This article was published:

William Joseph Lumb Liu  (1893-1983), businessman and Chinese community leader, was born on 29 January 1893 in Sydney, eldest of three children of Chinese-born William Ah Lum (later Lumb Liu), barber, and his English-born wife Florence, née Thomas.  When his mother became ill, William was sent initially to friends at Glen Innes and then, in 1900, to his father’s village in Taishan county, Guangdong province, China, where he lived for eight years.  On his return to Sydney he continued his schooling at Christ Church St Laurence School, Wahroonga College and Stott & Hoare’s Business College.  Later, in Melbourne, he attended evening classes at the Working Men’s College and with the Young Men’s Christian Association.

From 1912 to 1914 Liu was an English translator and clerk at the Chinese consulate in Melbourne.  There he met William Ah Ket, who was acting consul-general (1913-14), and Fred Quinlan, at that time second-in-charge in the Commonwealth Department of External Affairs; Liu was strongly influenced by both men.  He then joined the Sydney fruit and vegetable merchants, Wing Sang & Co., with whom he was associated for three decades.  On 12 February 1916 at St Andrew’s Cathedral, Sydney, he married with Anglican rites Mabel Ting Quoy.
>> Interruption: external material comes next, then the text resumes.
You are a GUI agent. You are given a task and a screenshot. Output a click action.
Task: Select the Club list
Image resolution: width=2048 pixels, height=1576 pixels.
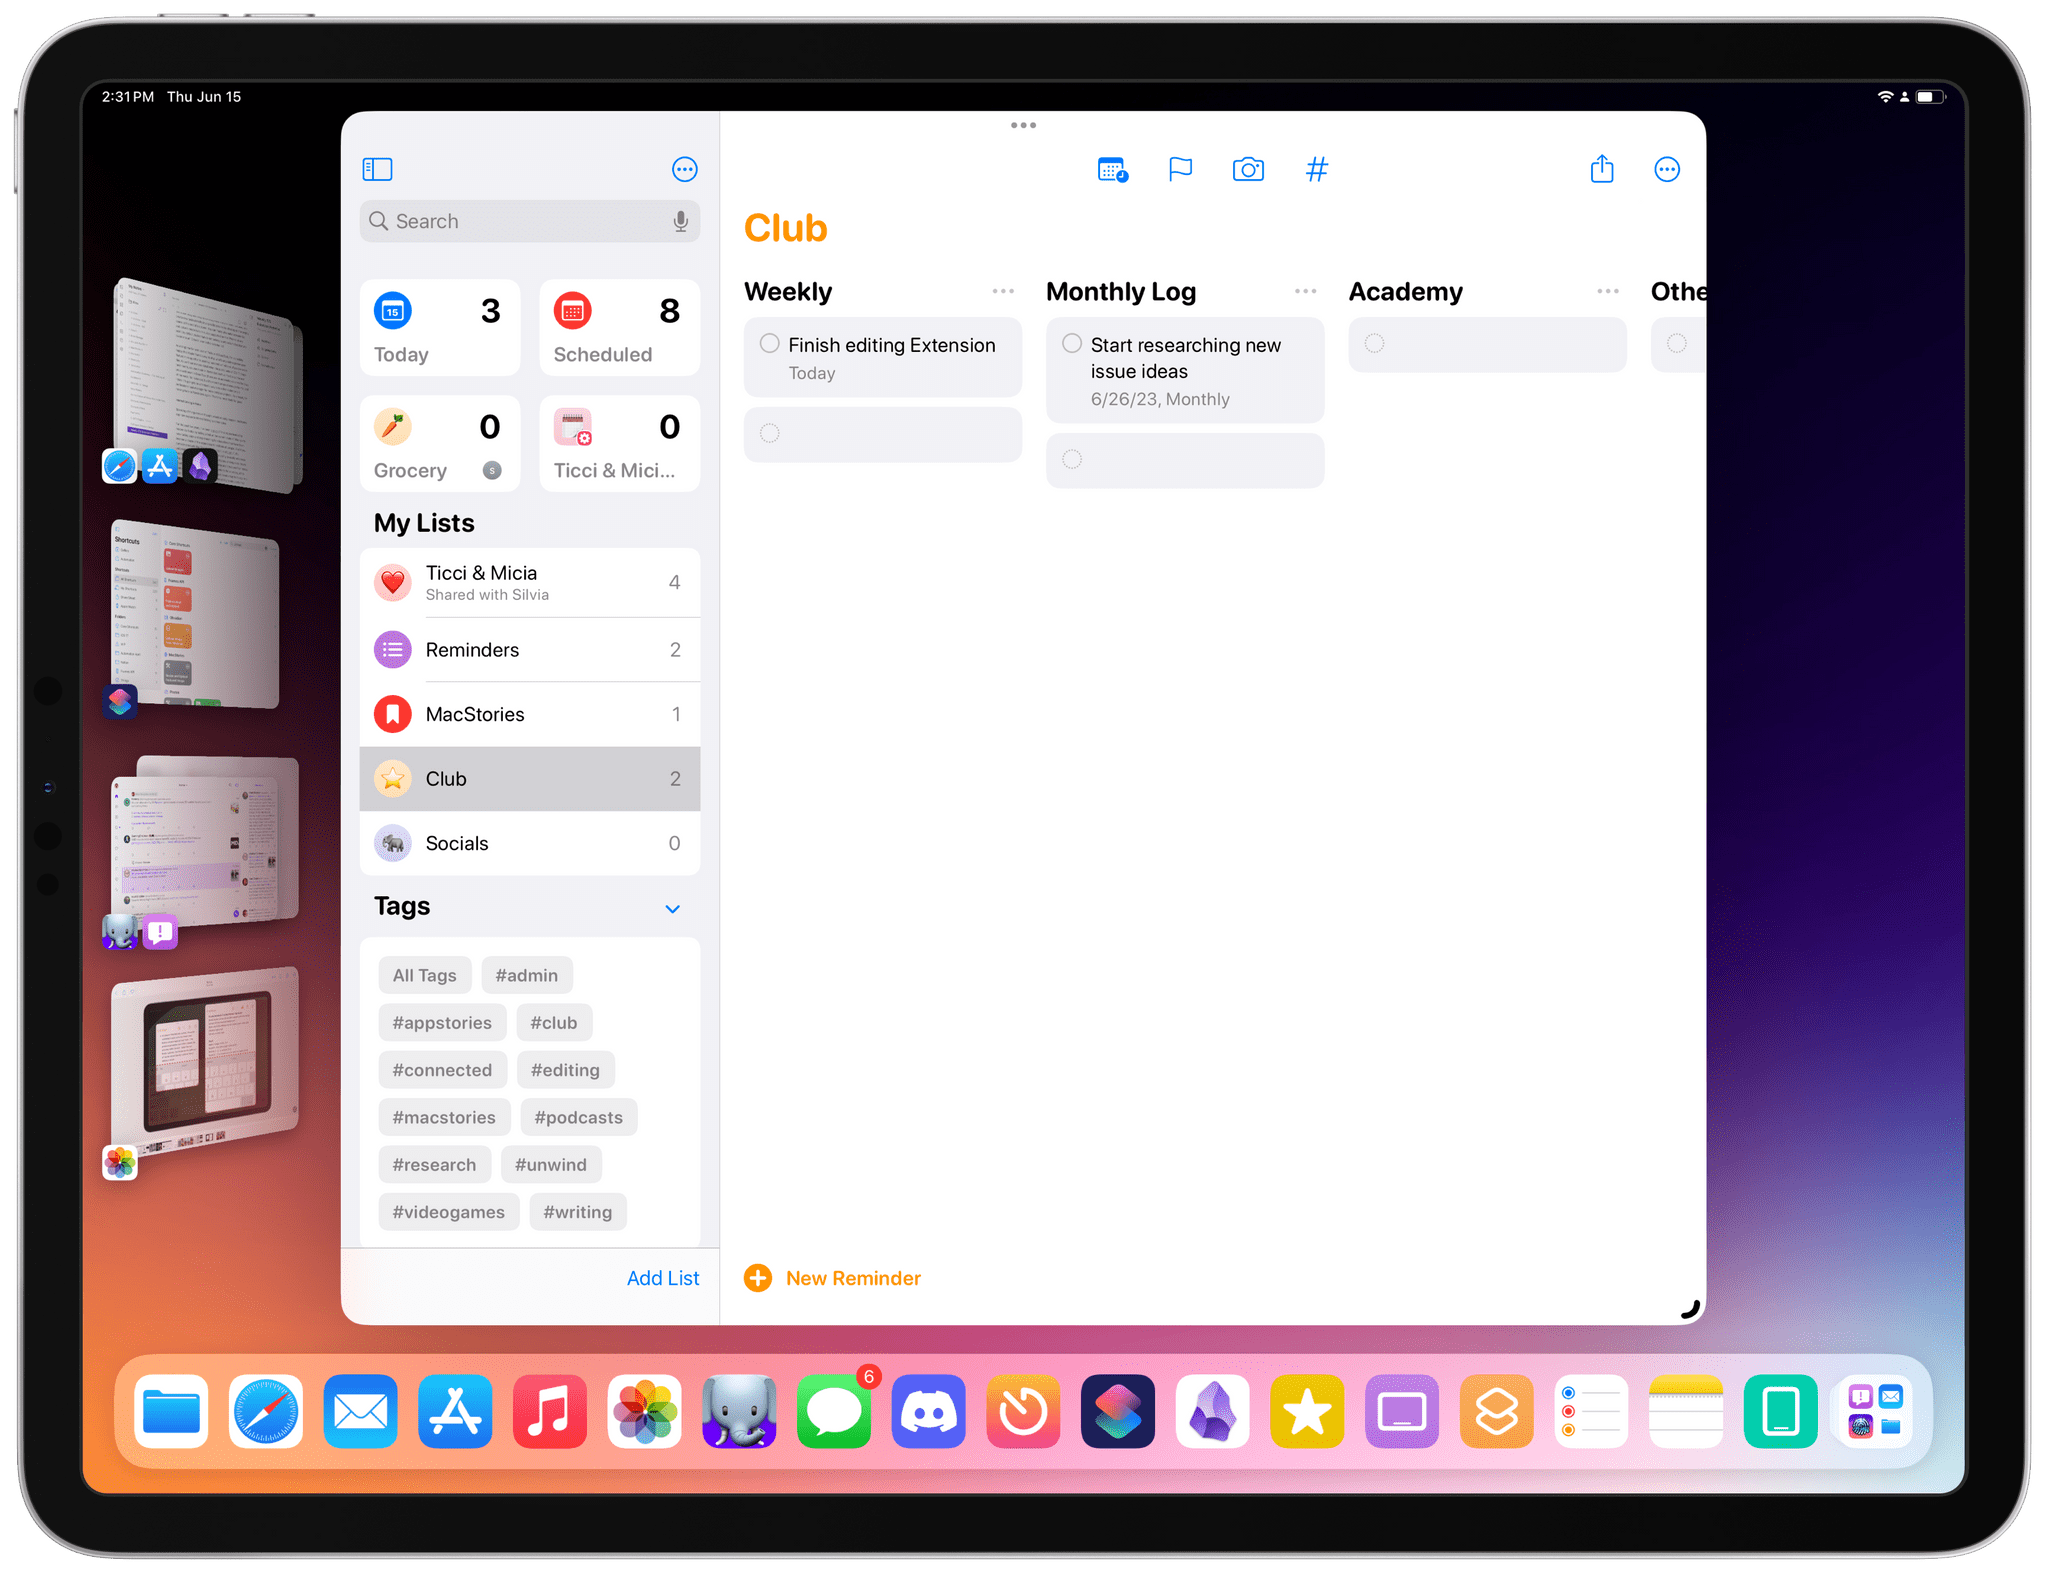(530, 778)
Liu, with William Gockson and Peter Yee Wing, helped to form the China–Australia Mail Steamship Line in 1917.  He was appointed general manager and two ships, Gabo and Victoria, were purchased and registered in his name.  The Australian government soon requisitioned both ships for war service.  By the time the ships were returned in October 1919, the company faced intense competition from British vessels re-entering the route.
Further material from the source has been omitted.